**What you have to do**
With pictures left out, retype exactly the lines from the one containing "You are a computer-use" through the final line of the entries.

[Collected data]
/---
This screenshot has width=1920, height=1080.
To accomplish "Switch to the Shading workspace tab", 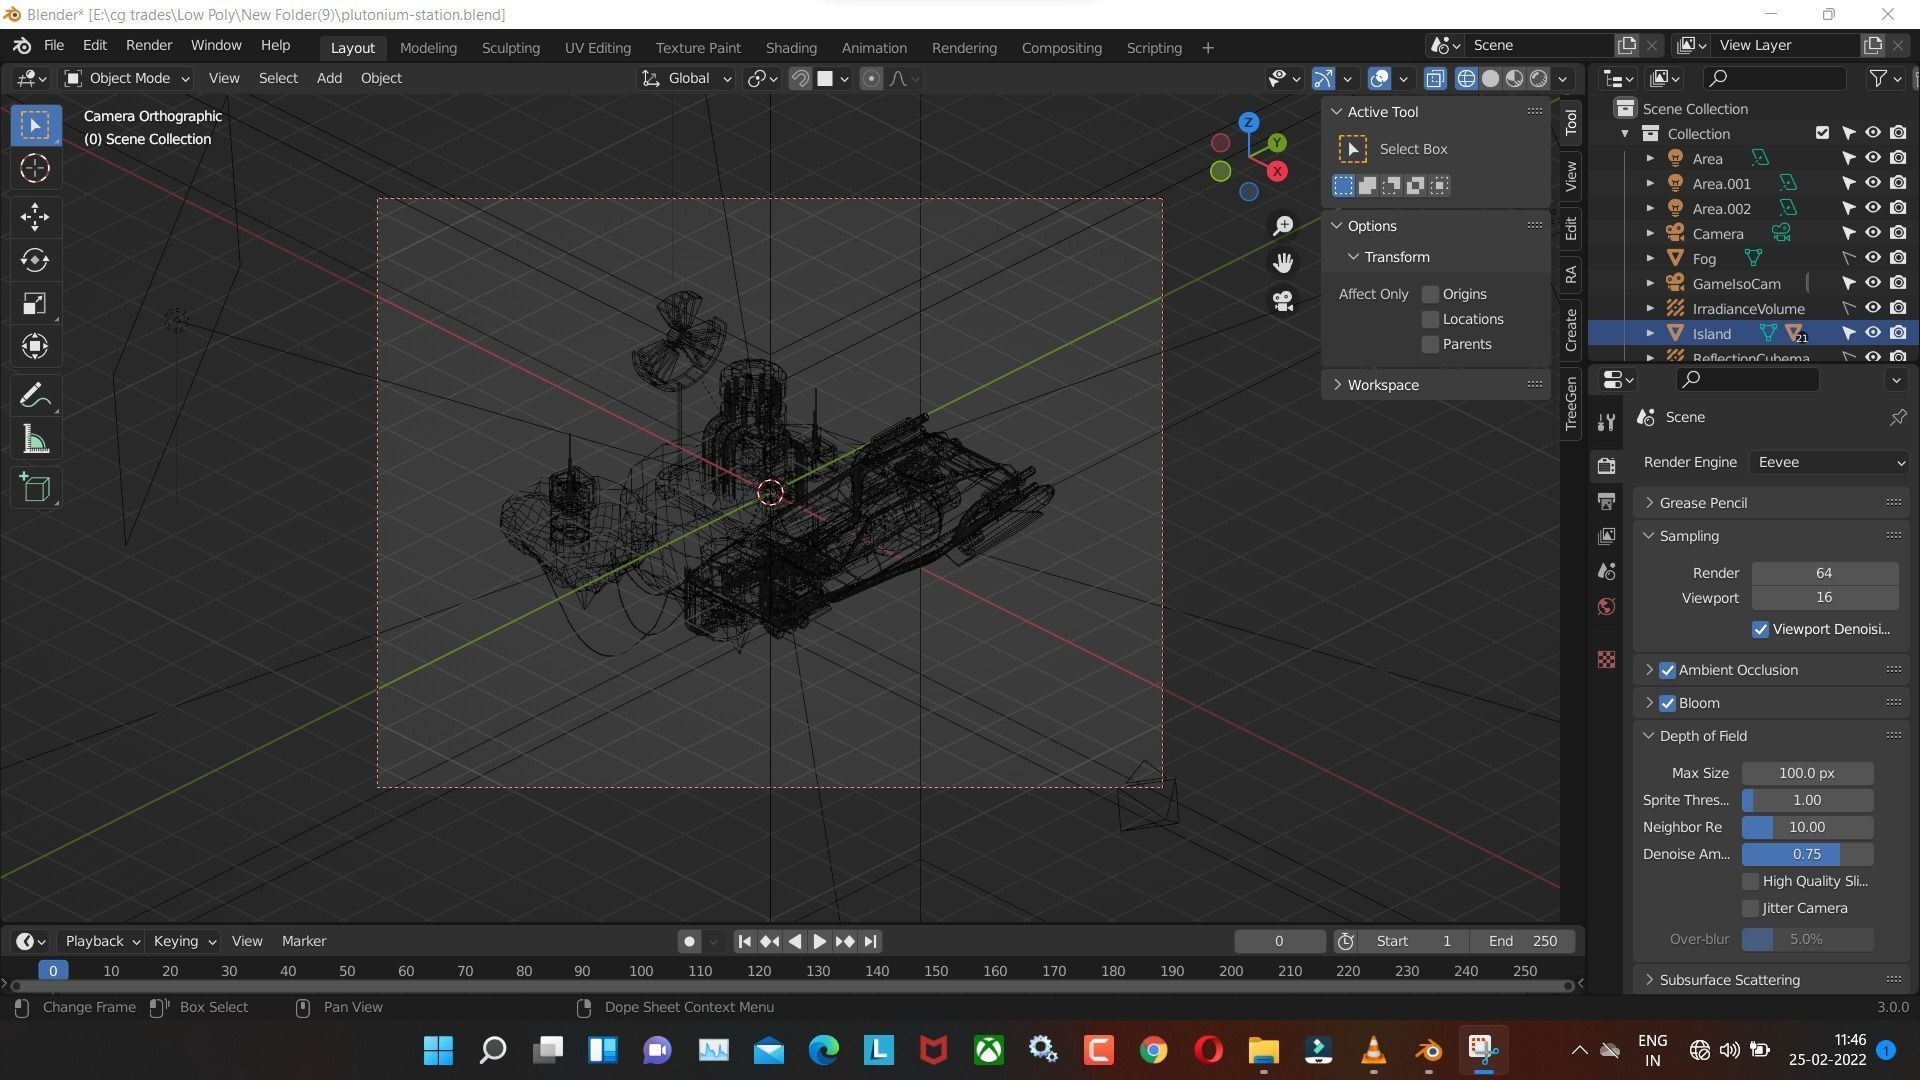I will point(790,47).
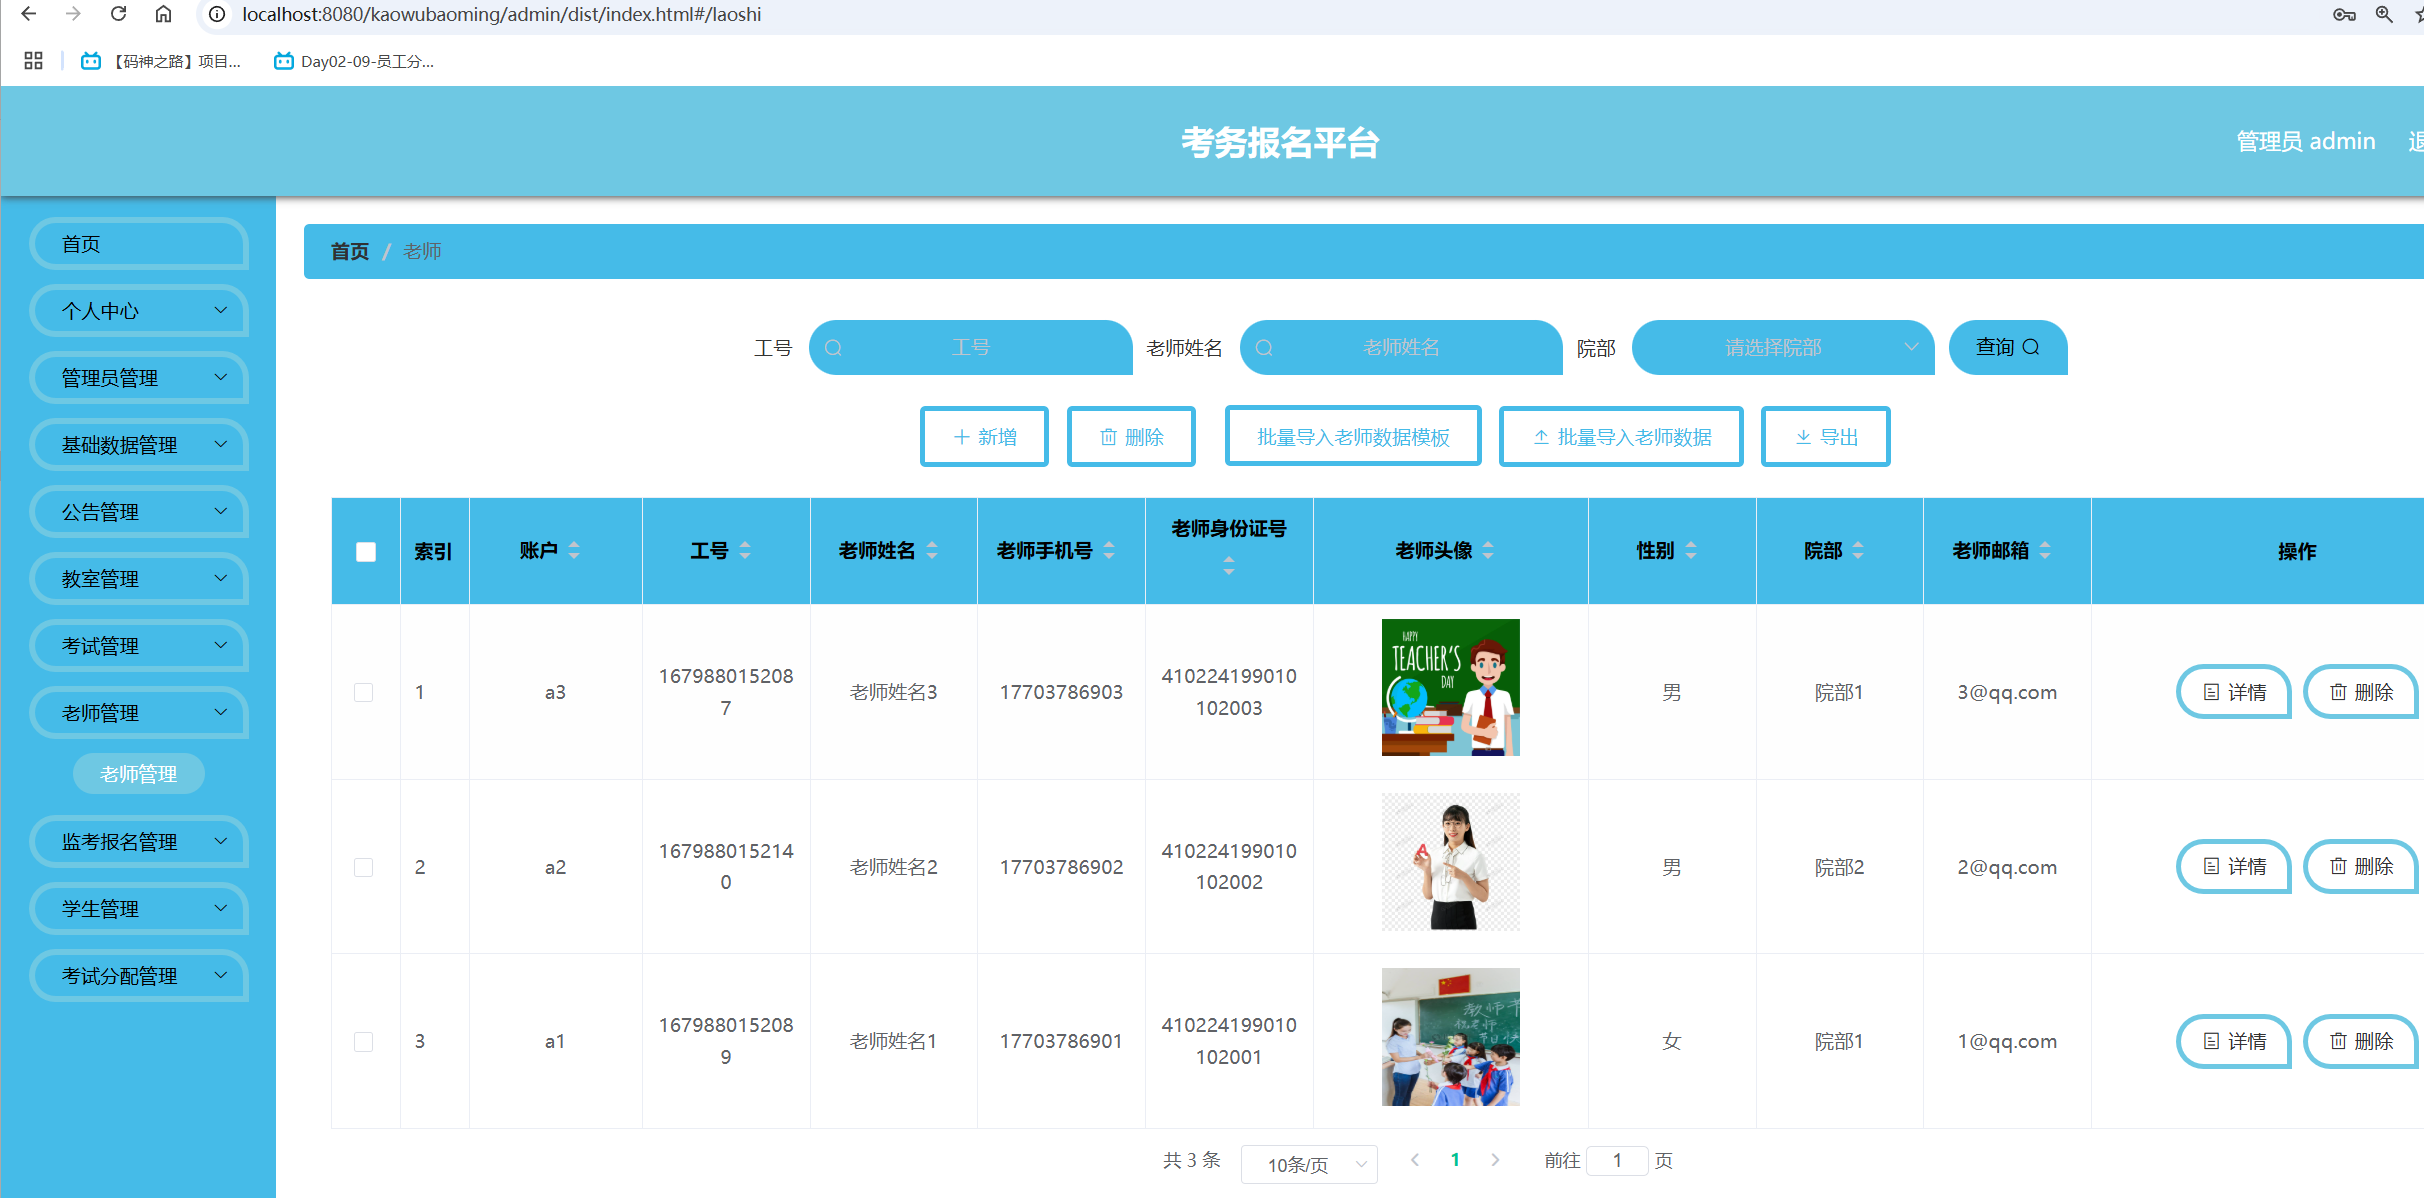This screenshot has height=1198, width=2424.
Task: Click the browser home icon
Action: [x=163, y=14]
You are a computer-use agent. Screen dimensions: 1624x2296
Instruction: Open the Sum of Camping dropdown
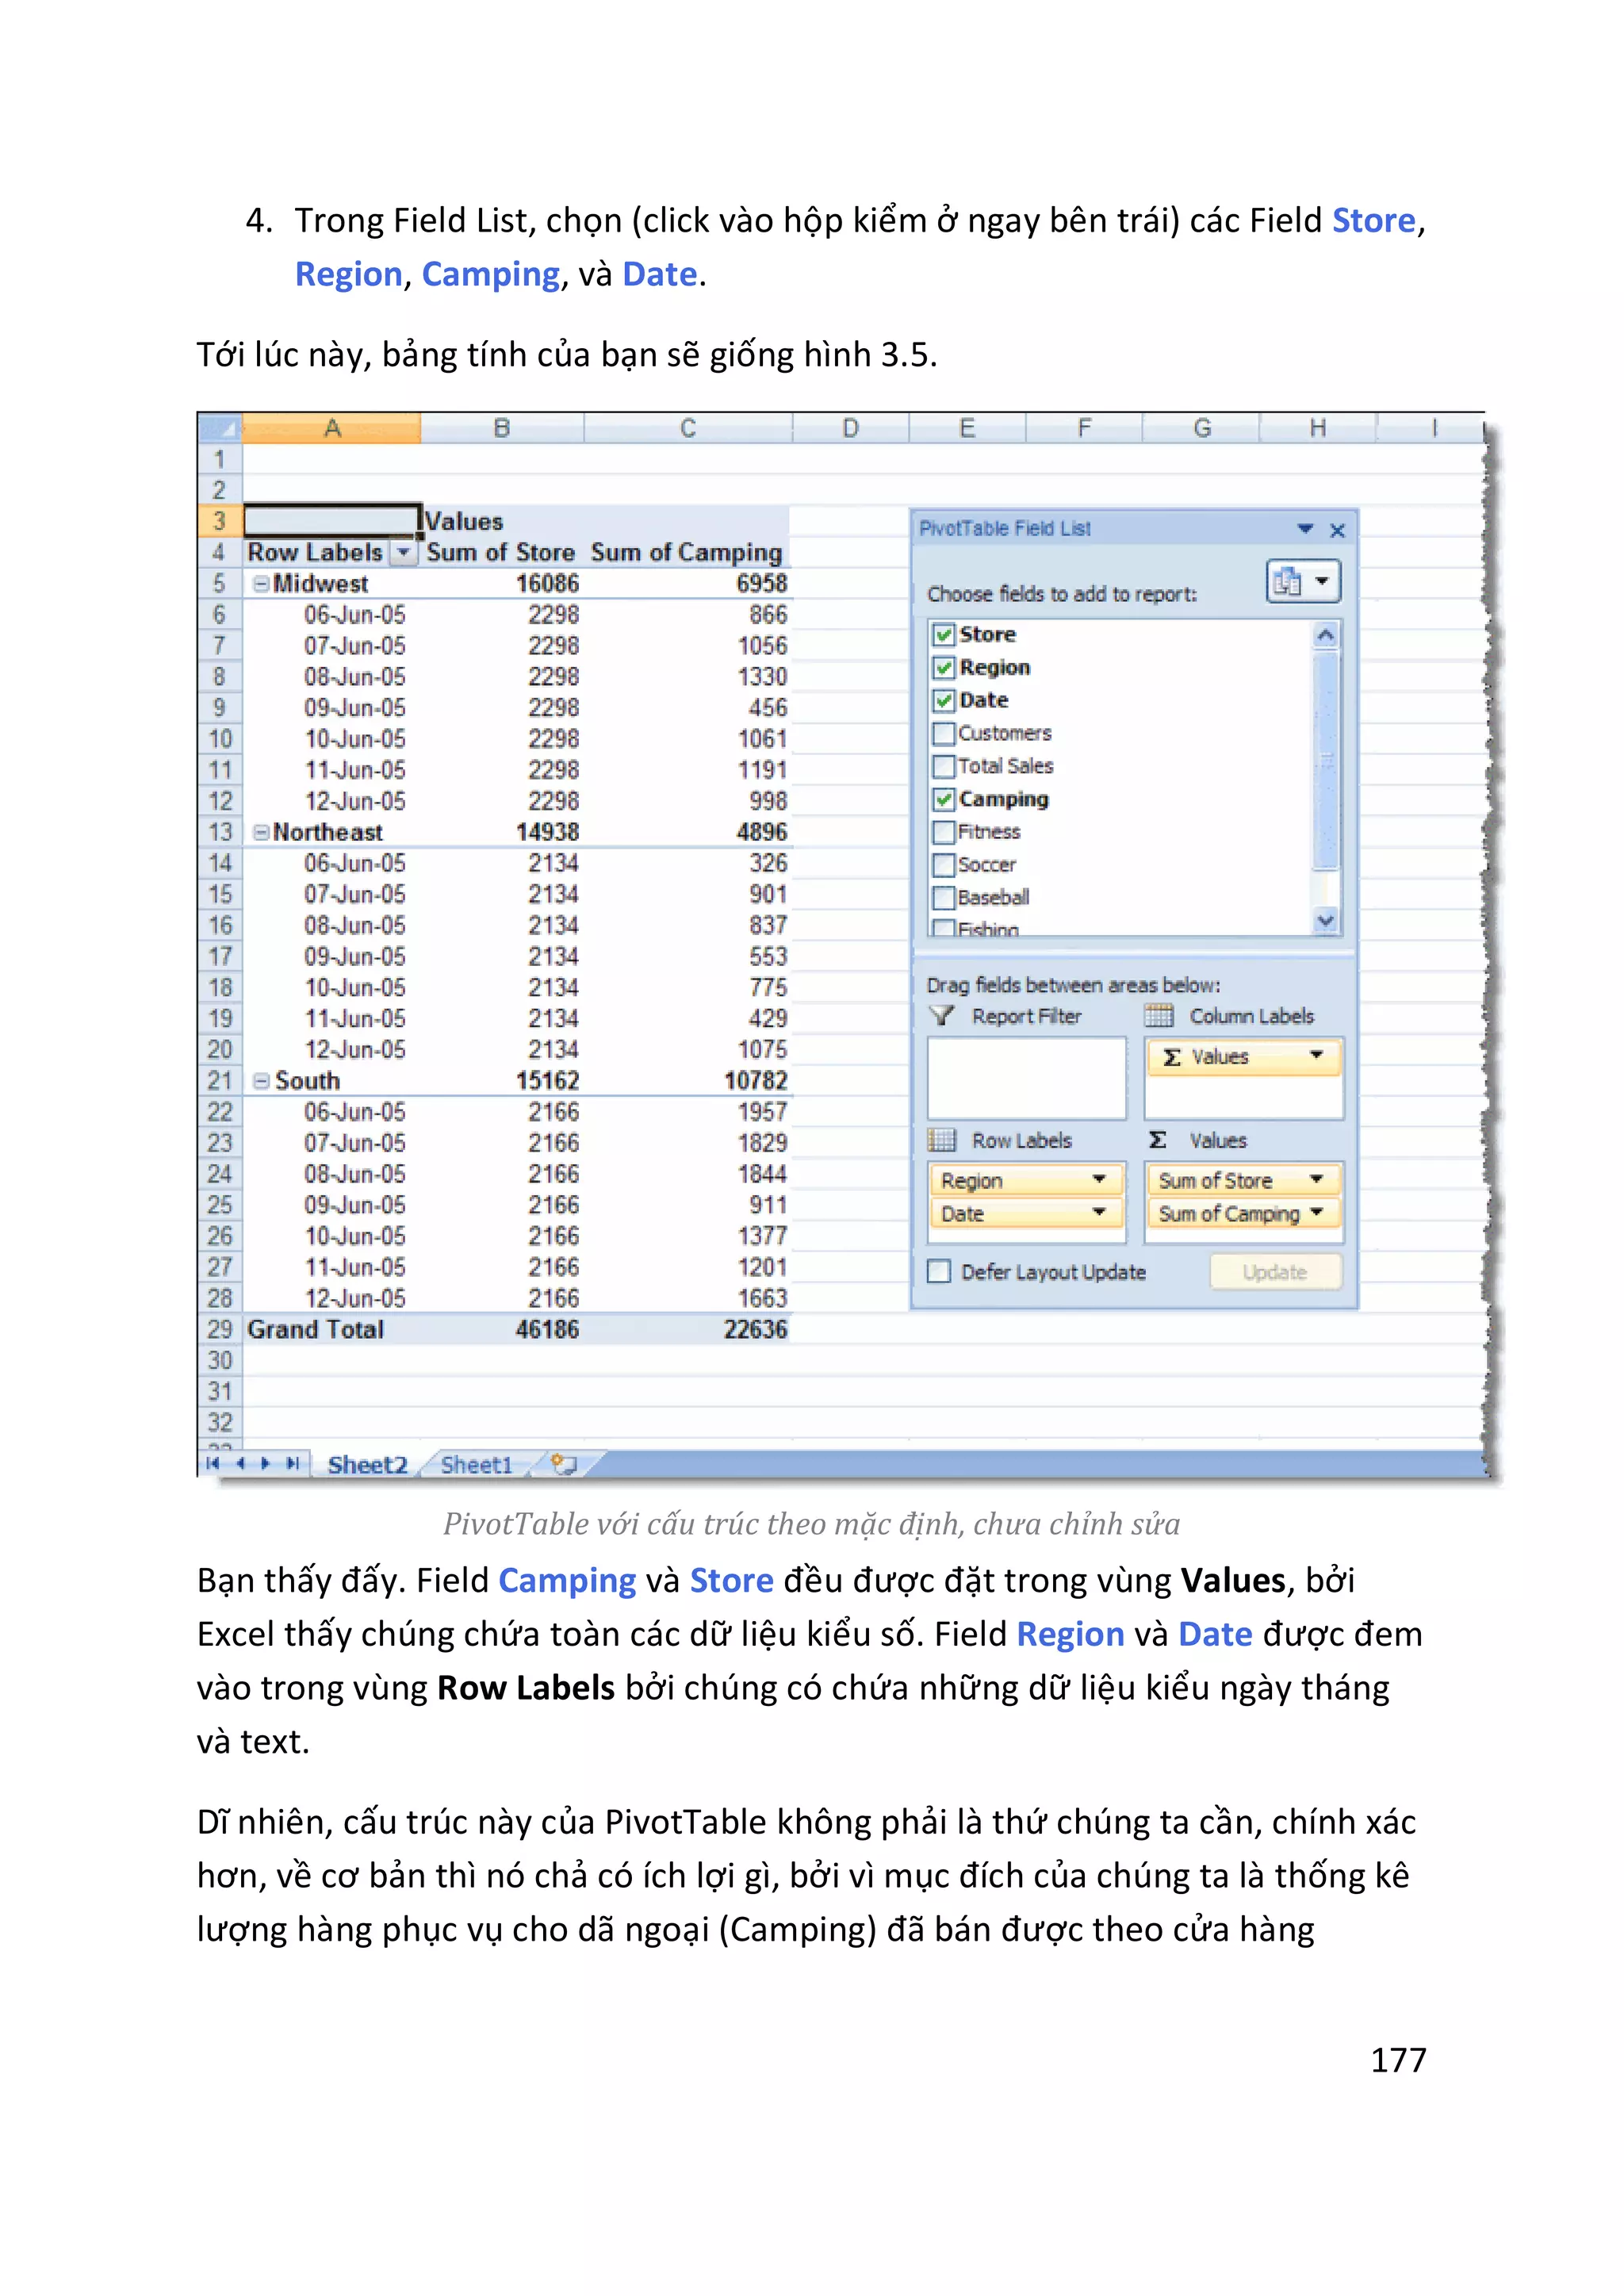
\---
**Exercise response**
You are a computer-use agent. Screen dimensions: 1624x2296
Instruction: Open the Sum of Camping dropdown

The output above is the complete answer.